I am passionate about antigen presenting cells (dendritic cells and macrophages) of the human intestinal mucosa, both in homeostasis conditions and in processes where these cells have lost their regulatory function and, on the contrary, mount an exacerbated immune response against certain dietary antigens (celiac disease) or commensal flora (inflammatory bowel disease). To this end, I have developed a wide network of work with the digestive and digestive surgery services of the University Hospital Río Hortega and the University Clinical Hospital of Valladolid, to obtain primary samples (blood and tissue) from patients with both pathologies. Thanks to the award of the last INFRARED call of the Junta de Castilla y León, we have incorporated a spectral cytometer with 5 lasers and 67 detectors that allows us to characterize the phenotype and function of these cells in depth. Specifically, we would like to identify the mechanisms by which monocytes and blood dendritic cells infiltrate the intestinal mucosa in homeostasis and inflammation, as well as identify the signals that cause them to differentiate into tolerogenic cells in the absence of inflammation but which, however, seem to be lost in patients with inflammatory bowel disease or celiac disease. Unraveling these mechanisms would allow us to delve deeper into the etiopathogenic bases of intestinal inflammation, helping to identify new therapeutic targets or even new biomarkers that allow a more efficient and rational management of these patients. Finally, and due to the crisis arising from the COVID-19 pandemic, our group has opened a new line of research where, based on our knowledge of human immunology, we intend to identify new biomarkers of prognosis in the infection, but also to characterize the immune response that develops following immunization (natural or artificial) against SARS-CoV-2.

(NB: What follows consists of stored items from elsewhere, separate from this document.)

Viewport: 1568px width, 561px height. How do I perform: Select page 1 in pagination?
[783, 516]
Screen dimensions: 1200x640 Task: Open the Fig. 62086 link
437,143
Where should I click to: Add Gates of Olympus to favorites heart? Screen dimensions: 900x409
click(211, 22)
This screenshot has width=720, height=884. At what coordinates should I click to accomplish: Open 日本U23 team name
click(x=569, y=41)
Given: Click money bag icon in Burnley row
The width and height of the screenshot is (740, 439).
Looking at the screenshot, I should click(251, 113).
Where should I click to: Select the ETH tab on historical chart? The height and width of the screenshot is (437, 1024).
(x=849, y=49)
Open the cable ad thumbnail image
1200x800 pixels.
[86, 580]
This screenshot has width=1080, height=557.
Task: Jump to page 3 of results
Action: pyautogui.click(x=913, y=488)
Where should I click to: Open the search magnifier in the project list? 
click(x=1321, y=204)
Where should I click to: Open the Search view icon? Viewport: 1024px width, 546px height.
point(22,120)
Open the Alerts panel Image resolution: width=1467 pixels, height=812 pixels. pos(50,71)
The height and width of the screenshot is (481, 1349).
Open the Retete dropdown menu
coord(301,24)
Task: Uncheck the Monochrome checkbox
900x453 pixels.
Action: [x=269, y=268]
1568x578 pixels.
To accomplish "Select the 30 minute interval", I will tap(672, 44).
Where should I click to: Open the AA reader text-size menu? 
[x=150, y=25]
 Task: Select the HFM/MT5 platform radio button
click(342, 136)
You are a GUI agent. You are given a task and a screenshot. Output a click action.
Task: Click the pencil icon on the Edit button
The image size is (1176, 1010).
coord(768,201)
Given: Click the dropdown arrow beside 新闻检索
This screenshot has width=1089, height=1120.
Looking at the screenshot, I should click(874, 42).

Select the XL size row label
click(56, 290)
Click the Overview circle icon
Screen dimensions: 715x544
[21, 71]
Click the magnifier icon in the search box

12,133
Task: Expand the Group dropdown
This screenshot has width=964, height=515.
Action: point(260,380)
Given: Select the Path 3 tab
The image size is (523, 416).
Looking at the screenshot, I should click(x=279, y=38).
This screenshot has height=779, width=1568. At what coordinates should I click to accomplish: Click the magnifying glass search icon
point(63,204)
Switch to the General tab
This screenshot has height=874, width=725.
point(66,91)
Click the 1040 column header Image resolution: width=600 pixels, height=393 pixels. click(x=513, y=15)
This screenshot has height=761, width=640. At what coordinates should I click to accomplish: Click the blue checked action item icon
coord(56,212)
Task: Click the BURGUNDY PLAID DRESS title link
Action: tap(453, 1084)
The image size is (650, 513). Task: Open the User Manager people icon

My vision is that the symbiosis between translational researchers (as is my case) and clinicians is essential to deepen the knowledge of human pathologies. That is why in my group we do not use murine models or cell lines, focusing only on the study of primary samples of patients and control population. If we want research to have an impact on clinical practice, then we must dialogue with our clinical colleagues to understand their needs and try to respond to them from the laboratory.